------ Extracted text

On bridges, corrosion is most often caused when steel is exposed to atmospheric conditions, such as salt, moisture, and oxygen. To prevent corrosion on bridges, transportation agencies apply a protective coating to the steel.

FHWA researchers evaluate the accuracy and reliability of three chloride test kits to determine their performance and accuracy.

For Protective Coatings, if the steel has a corrosive agent on it before painting, the protective coating may fail prematurely. Soluble salts, especially chloride salts that are not removed before painting, are a major source of early and often catastrophic paint failure. If the paint fails prematurely, the resultant corrosion will eventually compromise the structural integrity of the metal. Ultimately, this paint failure can require extensive bridge maintenance, which is not only costly but also an inconvenience to the driving public. Therefore, before the bridge painter applies the protective coating to either new steel or a rehabilitated bridge, the surface needs to be evaluated for cleanliness.

Presently, painting specifications almost all rely on visual (or qualitative) measurements to determine readiness for applying protective coatings. However, researchers at the FHWA are looking for a more accurate, quantitative measurement that can be used again and again to determine if corrosive elements are on steel prior to applying a coating. One such method may be to test for chloride.

To help bridge coating inspectors better assess the condition of steel prior to painting, FHWA recently evaluated three commercially available chloride test kits that are used to determine the cleanliness of steel surfaces. The objectives were to assess the accuracy and precision of the tests and to identify the factors that influence their performances.

From Visual to Quantitative Assessments
Because contaminants can affect the performance of bridge coatings, inspectors need accurate techniques to assess the cleanliness of the steel surfaces prior to painting. Most methods used today, however, are qualitative or semiqualitative at best.

"All of the cleaning standards today are visual" says Bob Kogler, team leader for bridge design and construction research at FHWA. According to Kogler, assessing steel cleanliness using visual standards can lead to disputes. "An inspector may look at the steel and see indications that it is not clean enough, while the contractor may argue that it is clean enough," he says. "To some degree, even though we have standards, it is almost a matter of opinion because the standards themselves are qualitative."

In 2001, the FHWA Nondestructive Evaluation Validation Center completed a study that evaluated the accuracy of the visual inspection method for determining the condition of bridges. The study showed that inspectors vary considerably in how they complete routine inspections. In particular, they vary in how they assign condition ratings.

"Eventually we need to make our evaluation of steel surface cleanliness a quantitative measure, because it would clear up a big area of disputes on bridge painting jobs," Kogler says. "The measurements [derived from the testing kits] will tell us how chemically clean [the surface] is, not just how clean it looks. And that will give us a much better measure of the potential performance of the paint."

Some applications, such as those in the marine industry, already are moving toward quantitative methods to assess chloride concentrations on steel surfaces.

------------
------ Dataset records

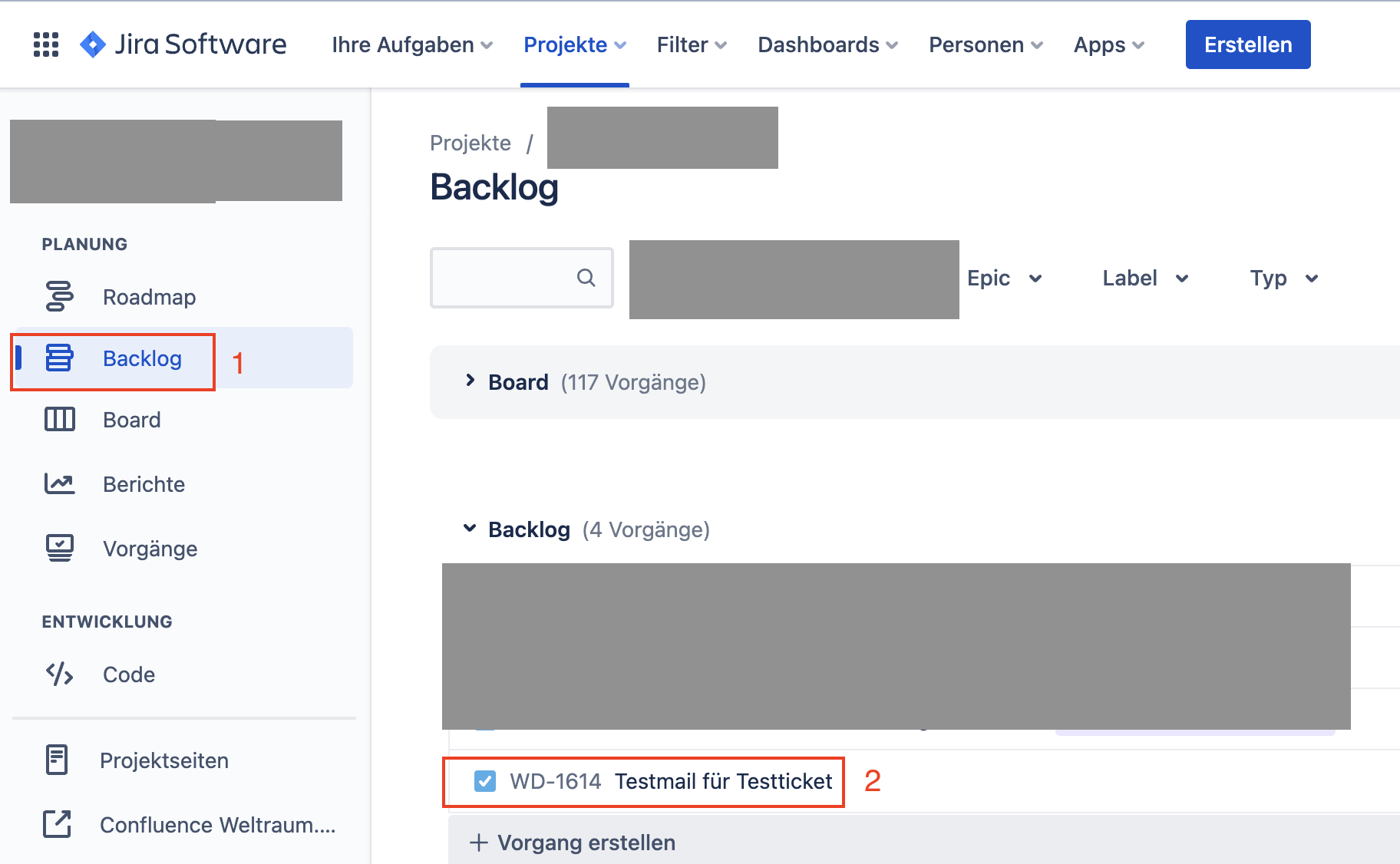The width and height of the screenshot is (1400, 864).
Task: Open the Dashboards menu
Action: [827, 45]
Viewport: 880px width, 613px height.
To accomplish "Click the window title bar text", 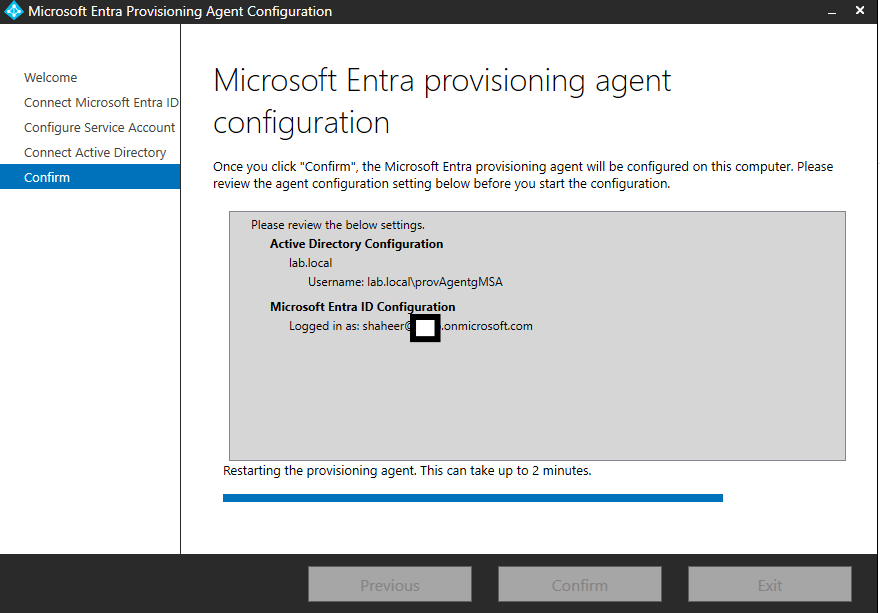I will click(x=180, y=12).

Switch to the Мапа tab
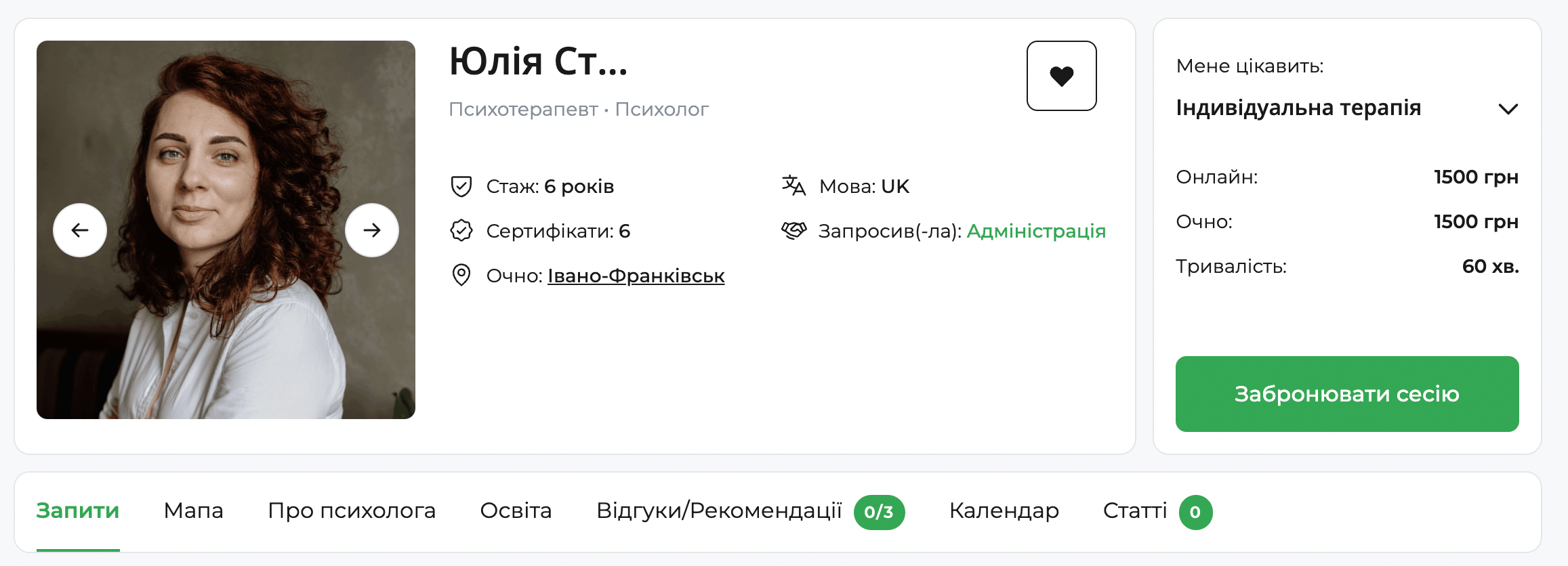[194, 512]
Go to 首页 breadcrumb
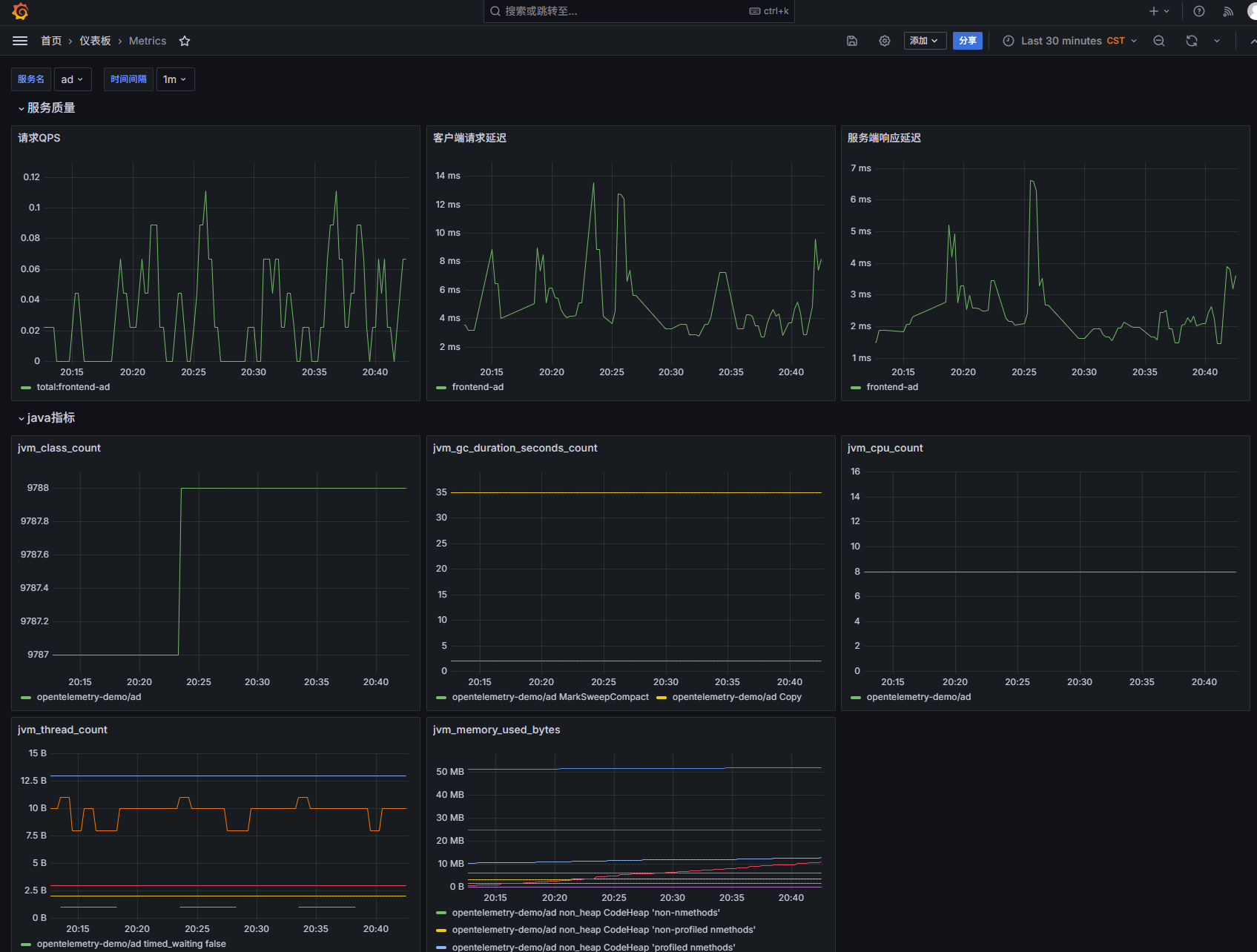 51,41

------------

- Set exercise 1:
Answer these questions using the article on bridge steel cleanliness. Put each answer on its own line, marked the same way.
(a) Which atmospheric conditions does the article list as exposing steel on bridges to corrosion?
(b) In what year did the FHWA Nondestructive Evaluation Validation Center complete its study of the visual inspection method?
(c) What position at FHWA does Bob Kogler hold?
- Set exercise 2: Translate this sentence from the article on bridge steel cleanliness into Spanish: "Presently, painting specifications almost all rely on visual (or qualitative) measurements to determine readiness for applying protective coatings."
- Set exercise 3: Turn the paragraph of the article on bridge steel cleanliness that begins "For Protective Coatings, if the steel has a corrosive agent" into a bulleted list that keeps its main facts.

- Problem solution 1:
(a) Salt, moisture, and oxygen.
(b) 2001.
(c) Team leader for bridge design and construction research.

- Problem solution 2: Actualmente, casi todas las especificaciones de pintura se basan en mediciones visuales (o cualitativas) para determinar si se puede proceder a aplicar recubrimientos protectores.

- Problem solution 3:
- A corrosive agent on steel before painting can cause the protective coating to fail prematurely.
- Soluble salts, especially chloride salts not removed before painting, are a major source of early and often catastrophic paint failure.
- Corrosion resulting from premature paint failure will eventually compromise the structural integrity of the metal.
- Such failure can require extensive bridge maintenance, which is costly and inconveniences the driving public.
- The steel surface, new or rehabilitated, therefore needs to be evaluated for cleanliness before the coating is applied.